Collected data entries

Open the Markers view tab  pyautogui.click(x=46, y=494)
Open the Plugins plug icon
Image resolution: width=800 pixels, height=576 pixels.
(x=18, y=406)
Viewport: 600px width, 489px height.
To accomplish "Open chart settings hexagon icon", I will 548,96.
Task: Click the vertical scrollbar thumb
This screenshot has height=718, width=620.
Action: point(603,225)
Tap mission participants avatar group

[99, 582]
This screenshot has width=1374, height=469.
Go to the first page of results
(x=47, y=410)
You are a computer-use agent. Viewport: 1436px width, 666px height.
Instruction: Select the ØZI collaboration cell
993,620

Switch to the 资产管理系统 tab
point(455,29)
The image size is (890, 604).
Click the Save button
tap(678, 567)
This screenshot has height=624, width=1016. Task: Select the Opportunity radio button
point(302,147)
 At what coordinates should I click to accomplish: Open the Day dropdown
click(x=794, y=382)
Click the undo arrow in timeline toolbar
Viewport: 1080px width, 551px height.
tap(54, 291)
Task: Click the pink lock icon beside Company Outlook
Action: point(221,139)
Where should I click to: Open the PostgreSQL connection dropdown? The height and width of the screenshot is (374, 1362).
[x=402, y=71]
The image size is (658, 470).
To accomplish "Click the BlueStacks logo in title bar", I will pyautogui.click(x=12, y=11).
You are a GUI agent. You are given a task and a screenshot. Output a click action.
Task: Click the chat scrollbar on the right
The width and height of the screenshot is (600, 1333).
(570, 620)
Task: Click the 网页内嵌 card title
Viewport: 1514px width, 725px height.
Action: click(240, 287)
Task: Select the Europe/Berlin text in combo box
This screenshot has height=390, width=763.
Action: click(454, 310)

◆ Your objective:
Exactly as written, transcribe every line shown above.

◆ Output for this task:
Open the Markers view tab  pyautogui.click(x=46, y=494)
Open the Plugins plug icon
Image resolution: width=800 pixels, height=576 pixels.
(x=18, y=406)
Viewport: 600px width, 489px height.
To accomplish "Open chart settings hexagon icon", I will 548,96.
Task: Click the vertical scrollbar thumb
This screenshot has height=718, width=620.
Action: point(603,225)
Tap mission participants avatar group

[99, 582]
This screenshot has width=1374, height=469.
Go to the first page of results
(x=47, y=410)
You are a computer-use agent. Viewport: 1436px width, 666px height.
Instruction: Select the ØZI collaboration cell
993,620

Switch to the 资产管理系统 tab
point(455,29)
The image size is (890, 604).
Click the Save button
tap(678, 567)
This screenshot has height=624, width=1016. Task: Select the Opportunity radio button
point(302,147)
 At what coordinates should I click to accomplish: Open the Day dropdown
click(x=794, y=382)
Click the undo arrow in timeline toolbar
Viewport: 1080px width, 551px height.
tap(54, 291)
Task: Click the pink lock icon beside Company Outlook
Action: point(221,139)
Where should I click to: Open the PostgreSQL connection dropdown? The height and width of the screenshot is (374, 1362).
[x=402, y=71]
The image size is (658, 470).
To accomplish "Click the BlueStacks logo in title bar", I will pyautogui.click(x=12, y=11).
You are a GUI agent. You are given a task and a screenshot. Output a click action.
Task: Click the chat scrollbar on the right
The width and height of the screenshot is (600, 1333).
(570, 620)
Task: Click the 网页内嵌 card title
Viewport: 1514px width, 725px height.
Action: click(240, 287)
Task: Select the Europe/Berlin text in combo box
This screenshot has height=390, width=763.
Action: click(454, 310)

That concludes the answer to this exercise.